THE REQUEST -> Copy every one of the lines below without changing a single character. Leave the pictures out of your copy.

[Data records]
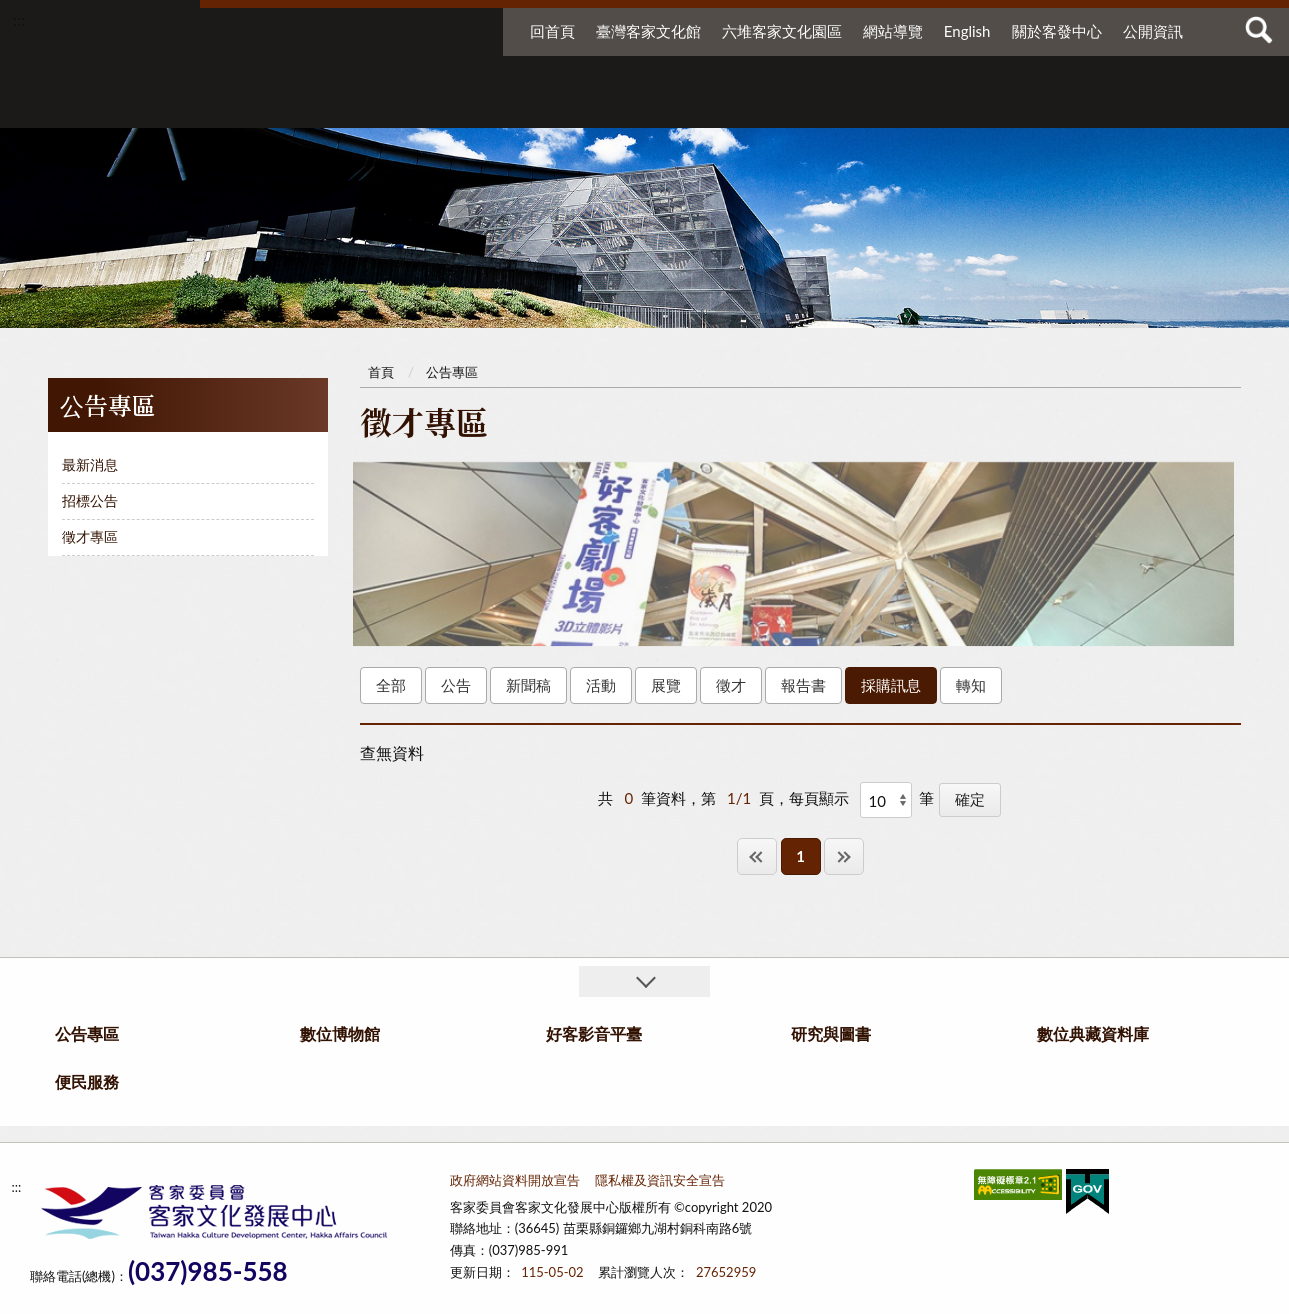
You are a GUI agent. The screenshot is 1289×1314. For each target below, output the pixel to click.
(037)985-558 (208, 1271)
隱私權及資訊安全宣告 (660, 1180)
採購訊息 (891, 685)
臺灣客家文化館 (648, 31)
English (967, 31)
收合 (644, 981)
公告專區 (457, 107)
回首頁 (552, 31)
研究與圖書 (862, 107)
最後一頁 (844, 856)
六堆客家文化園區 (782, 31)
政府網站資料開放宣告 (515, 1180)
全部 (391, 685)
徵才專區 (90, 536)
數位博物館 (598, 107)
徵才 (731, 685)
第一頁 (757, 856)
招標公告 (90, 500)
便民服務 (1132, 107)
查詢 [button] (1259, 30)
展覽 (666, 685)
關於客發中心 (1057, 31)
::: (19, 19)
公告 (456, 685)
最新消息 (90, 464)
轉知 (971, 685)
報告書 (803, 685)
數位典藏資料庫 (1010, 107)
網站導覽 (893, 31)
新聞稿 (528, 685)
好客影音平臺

OUTPUT FOR THIS EXERCISE ->
You are a GUI agent. The screenshot is 1289×1314. For each target below, output the pixel to click.
(037)985-558 (208, 1271)
隱私權及資訊安全宣告 (660, 1180)
採購訊息 (891, 685)
臺灣客家文化館 (648, 31)
English (967, 31)
收合 (644, 981)
公告專區 (457, 107)
回首頁 (552, 31)
研究與圖書 (862, 107)
最後一頁 (844, 856)
六堆客家文化園區 (782, 31)
政府網站資料開放宣告 (515, 1180)
全部 (391, 685)
徵才專區 (90, 536)
數位博物館 (598, 107)
徵才 (731, 685)
第一頁 (757, 856)
招標公告 (90, 500)
便民服務 (1132, 107)
查詢 [button] (1259, 30)
展覽 (666, 685)
關於客發中心 (1057, 31)
::: (19, 19)
公告 (456, 685)
最新消息 (90, 464)
轉知 (971, 685)
報告書 (803, 685)
數位典藏資料庫 (1010, 107)
網站導覽 (893, 31)
新聞稿 (528, 685)
好客影音平臺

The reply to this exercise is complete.